Validity of administrative data for the diagnosis of primary sclerosing cholangitis: a population-based study
Article first published online: 9 MAR 2011
© 2011 John Wiley & Sons A/S
Volume 31, Issue 5, pages 712–720, May 2011
How to Cite
Molodecky, N. A., Myers, R. P., Barkema, H. W., Quan, H. and Kaplan, G. G. (2011), Validity of administrative data for the diagnosis of primary sclerosing cholangitis: a population-based study. Liver International, 31: 712–720. doi: 10.1111/j.1478-3231.2011.02484.x
- Issue published online: 3 APR 2011
- Article first published online: 9 MAR 2011
- Received 1 December 2010, Accepted 27 January 2011
- positive predictive value;
- primary sclerosing cholangitis;
Background/Aims: Administrative databases could be useful in studying the epidemiology of primary sclerosing cholangitis (PSC); however, there is no information regarding the validity of the diagnostic code in administrative databases. The aims of this study were to determine the validity of administrative data for a diagnosis of PSC and generate algorithms for the identification of PSC patients.
Methods: The sensitivity (Se) and positive predictive value (PPV) of a PSC diagnosis based on administrative data from 2000 to 2003 were determined through chart review data. Algorithms were developed by considering variables associated with PSC and coding details. A logistic regression model was constructed using covariates associated with PSC. Based on this model, each subject was assigned a probability of having PSC. A cutoff value was selected that maximized the Se and specificity (Sp) of correctly predicting PSC cases.
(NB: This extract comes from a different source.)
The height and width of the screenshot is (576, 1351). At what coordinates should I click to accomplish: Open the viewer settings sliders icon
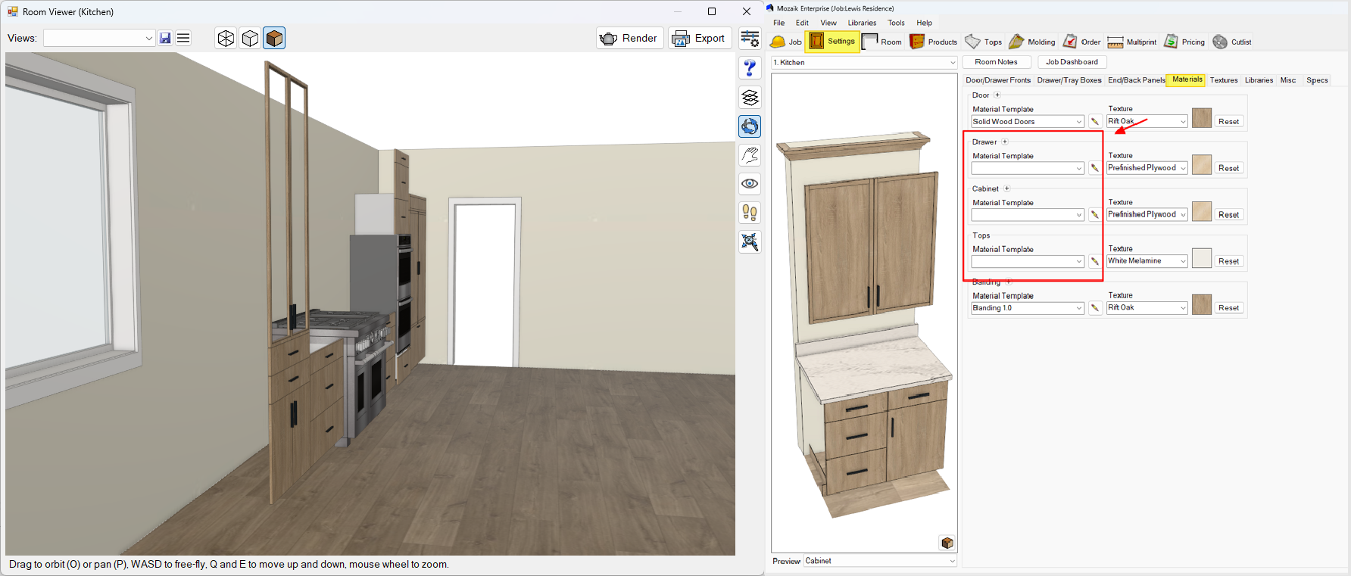tap(750, 39)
Results: In the administrative data, the initial Se and PPV were 83.7 and 7.2% respectively. The optimal algorithm included one PSC code and one inflammatory bowel disease code and had Se 56% and PPV 59%. Overall, the algorithms yielded inadequate PPV and Se estimates to identify a cohort of true PSC cases. The predictive model was constructed using six covariates. For this model, the area under the receiver operating characteristic curve was 93.5%. A cutoff of 0.0729 was used, which maximized the Se 81.9% and Sp 90.7%; however, the PPV was 41.0%.
Conclusion: An algorithm for the identification of true PSC cases from administrative data was not possible. We recommend that PSC receives a distinct ICD code from ascending cholangitis.